3.	In a news article from this week’s news, find a random sentence of at least 10 words.
 * Looking at the Penn tag set, manually POS tag the sentence yourself.
 * Now run the same sentences through both taggers that you implemented for questions 1 and 2. Did either of the taggers produce the same results as you had created manually?
 * Explain any differences between the two taggers and your manual tagging as much as you can.


In [15]:
news_sentence = "By the time President Donald Trump was gliding in his helicopter toward Joint Base Andrews on Saturday, destined for what he'd once hoped would be a triumphant packed-to-the-rafters return to the campaign trail, things were already looking bad."

news_sent_tokens = nltk.word_tokenize(news_sentence)

print("Regular Expression Tagger Results: ", reg_expr_tagger.tag(news_sent_tokens))
print("Default Tagger Results: ", nltk.pos_tag(news_sent_tokens))
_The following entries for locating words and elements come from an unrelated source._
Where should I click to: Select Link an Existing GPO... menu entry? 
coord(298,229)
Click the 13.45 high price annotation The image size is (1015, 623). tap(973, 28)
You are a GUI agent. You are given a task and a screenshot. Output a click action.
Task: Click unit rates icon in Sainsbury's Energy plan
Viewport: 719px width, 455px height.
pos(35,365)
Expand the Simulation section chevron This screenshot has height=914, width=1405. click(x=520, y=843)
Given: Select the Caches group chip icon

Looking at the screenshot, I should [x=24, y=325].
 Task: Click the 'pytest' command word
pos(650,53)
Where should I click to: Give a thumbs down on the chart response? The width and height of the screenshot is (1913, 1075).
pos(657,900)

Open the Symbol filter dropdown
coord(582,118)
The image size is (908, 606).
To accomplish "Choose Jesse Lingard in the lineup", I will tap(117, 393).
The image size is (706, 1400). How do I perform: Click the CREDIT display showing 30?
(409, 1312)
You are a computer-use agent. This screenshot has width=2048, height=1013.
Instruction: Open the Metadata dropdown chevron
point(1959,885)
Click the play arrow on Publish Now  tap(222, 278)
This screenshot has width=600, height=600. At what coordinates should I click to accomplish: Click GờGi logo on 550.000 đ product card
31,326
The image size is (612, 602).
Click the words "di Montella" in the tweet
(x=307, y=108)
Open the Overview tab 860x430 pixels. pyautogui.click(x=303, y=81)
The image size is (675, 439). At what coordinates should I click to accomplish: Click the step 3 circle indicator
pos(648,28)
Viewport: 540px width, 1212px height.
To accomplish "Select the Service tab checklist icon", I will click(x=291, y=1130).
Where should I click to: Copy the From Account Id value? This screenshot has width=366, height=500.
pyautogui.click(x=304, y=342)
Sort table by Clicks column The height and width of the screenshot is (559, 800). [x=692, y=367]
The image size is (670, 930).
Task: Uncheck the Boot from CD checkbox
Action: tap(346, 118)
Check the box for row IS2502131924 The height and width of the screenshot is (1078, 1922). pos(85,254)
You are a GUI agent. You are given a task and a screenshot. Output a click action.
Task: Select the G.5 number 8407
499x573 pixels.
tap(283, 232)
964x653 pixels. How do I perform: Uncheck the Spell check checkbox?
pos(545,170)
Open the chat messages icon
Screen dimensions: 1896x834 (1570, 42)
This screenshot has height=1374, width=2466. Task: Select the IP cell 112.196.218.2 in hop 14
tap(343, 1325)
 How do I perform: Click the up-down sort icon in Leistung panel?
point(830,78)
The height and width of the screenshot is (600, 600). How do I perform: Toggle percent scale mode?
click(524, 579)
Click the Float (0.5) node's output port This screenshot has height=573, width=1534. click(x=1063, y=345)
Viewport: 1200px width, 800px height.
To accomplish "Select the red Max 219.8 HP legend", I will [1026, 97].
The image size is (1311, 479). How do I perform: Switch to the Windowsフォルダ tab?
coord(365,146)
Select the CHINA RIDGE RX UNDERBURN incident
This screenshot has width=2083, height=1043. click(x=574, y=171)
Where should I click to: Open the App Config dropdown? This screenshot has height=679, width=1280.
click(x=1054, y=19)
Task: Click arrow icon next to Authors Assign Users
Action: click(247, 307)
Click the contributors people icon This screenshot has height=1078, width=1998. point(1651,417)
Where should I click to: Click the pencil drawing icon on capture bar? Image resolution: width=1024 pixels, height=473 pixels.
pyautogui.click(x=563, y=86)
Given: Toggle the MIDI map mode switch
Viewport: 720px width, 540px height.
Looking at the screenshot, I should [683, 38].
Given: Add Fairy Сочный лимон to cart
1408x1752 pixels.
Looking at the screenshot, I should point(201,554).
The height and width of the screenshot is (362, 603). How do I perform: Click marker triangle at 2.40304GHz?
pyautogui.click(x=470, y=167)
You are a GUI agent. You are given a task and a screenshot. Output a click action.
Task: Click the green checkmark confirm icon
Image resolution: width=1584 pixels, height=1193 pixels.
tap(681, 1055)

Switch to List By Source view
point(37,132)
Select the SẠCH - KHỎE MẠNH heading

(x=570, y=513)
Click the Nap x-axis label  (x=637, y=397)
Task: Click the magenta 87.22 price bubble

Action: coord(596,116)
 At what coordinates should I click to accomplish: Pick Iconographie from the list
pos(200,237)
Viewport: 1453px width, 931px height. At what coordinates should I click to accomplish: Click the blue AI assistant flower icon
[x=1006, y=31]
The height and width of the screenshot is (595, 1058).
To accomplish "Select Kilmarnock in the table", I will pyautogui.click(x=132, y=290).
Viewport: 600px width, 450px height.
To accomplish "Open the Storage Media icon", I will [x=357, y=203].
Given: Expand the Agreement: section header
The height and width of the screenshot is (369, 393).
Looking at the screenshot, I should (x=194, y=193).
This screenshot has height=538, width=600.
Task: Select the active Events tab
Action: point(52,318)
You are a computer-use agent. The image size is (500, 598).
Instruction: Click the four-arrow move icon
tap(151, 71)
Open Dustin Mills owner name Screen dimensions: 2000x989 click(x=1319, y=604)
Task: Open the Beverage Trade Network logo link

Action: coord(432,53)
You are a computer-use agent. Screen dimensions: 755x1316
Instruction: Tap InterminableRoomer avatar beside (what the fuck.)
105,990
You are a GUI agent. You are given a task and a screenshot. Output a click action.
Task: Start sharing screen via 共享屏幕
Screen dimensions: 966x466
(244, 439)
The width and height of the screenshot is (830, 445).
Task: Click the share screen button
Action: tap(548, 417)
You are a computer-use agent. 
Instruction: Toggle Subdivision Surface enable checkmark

Regular Expression Tagger Results:  [('By', 'NN'), ('the', 'NN'), ('time', 'NN'), ('President', 'NN'), ('Donald', 'NN'), ('Trump', 'NN'), ('was', 'NNS'), ('gliding', 'VBG'), ('in', 'NN'), ('his', 'NNS'), ('helicopter', 'NN'), ('toward', 'NN'), ('Joint', 'NN'), ('Base', 'NN'), ('Andrews', 'NNS'), ('on', 'NN'), ('Saturday', 'NN'), (',', 'NN'), ('destined', 'VBD'), ('for', 'NN'), ('what', 'NN'), ('he', 'NN'), ("'d", 'NN'), ('once', 'NN'), ('hoped', 'VBD'), ('would', 'MD'), ('be', 'NN'), ('a', 'NN'), ('triumphant', 'NN'), ('packed-to-the-rafters', 'NNS'), ('return', 'NN'), ('to', 'NN'), ('the', 'NN'), ('campaign', 'NN'), ('trail', 'NN'), (',', 'NN'), ('things', 'NNS'), ('were', 'NN'), ('already', 'NN'), ('looking', 'VBG'), ('bad', 'NN'), ('.', 'NN')]
Default Tagger Results:  [('By', 'IN'), ('the', 'DT'), ('time', 'NN'), ('President', 'NNP'), ('Donald', 'NNP'), ('Trump', 'NNP'), ('was', 'VBD'), ('gliding', 'VBG'), ('in', 'IN'), ('his', 'PRP$'), ('helicopter', 'NN'), ('toward', 'IN'), ('Join

### Manual tagging:
By - IN
the - DT
time - NN
President - NNP
Donald - NNP
Trump - NNP
was - VBD
gliding - VBG
in - IN
his - PRPS
helicopter - NN
toward - IN
Joint - NNP
Base - NNP
Andrews - NNP
on - IN
Saturday - NNP
, - ,
destined - VBN
for - IN
what - NP
he - PRP
'd - VBD
once - RB
hoped - VBN
would - MD
be - VB
a - DT
trimphant - JJ
packed-to-the-rafters - NNS
return - VBP
to - TO
the - BT
campaign - NN
trail - NN
, - ,
things - NNS
were - VBD
already - RB
looking - VBG
bad - JJ
. - .


### Analysis:
In matching the manual tagging to the regular expression tagger and the NLTK default tagger, we see that the default tagger and the manual tagging were almost identical. This was not the case with the regular expression tagger and the manual tagging effort. For example, in the manual tagging effort the first word in the sentence "By" was tagged as a preposition. In the regular expression tagger it was tagged as a noun due to no pattern matching this value. The default tagger matched the manual tagging effort. Prepositional phrases and determinants seem to be the largest difference between the taggers. The regular expression tagger does a poor job with these token types where the default tagger and the manual tagging effort both take these types into account.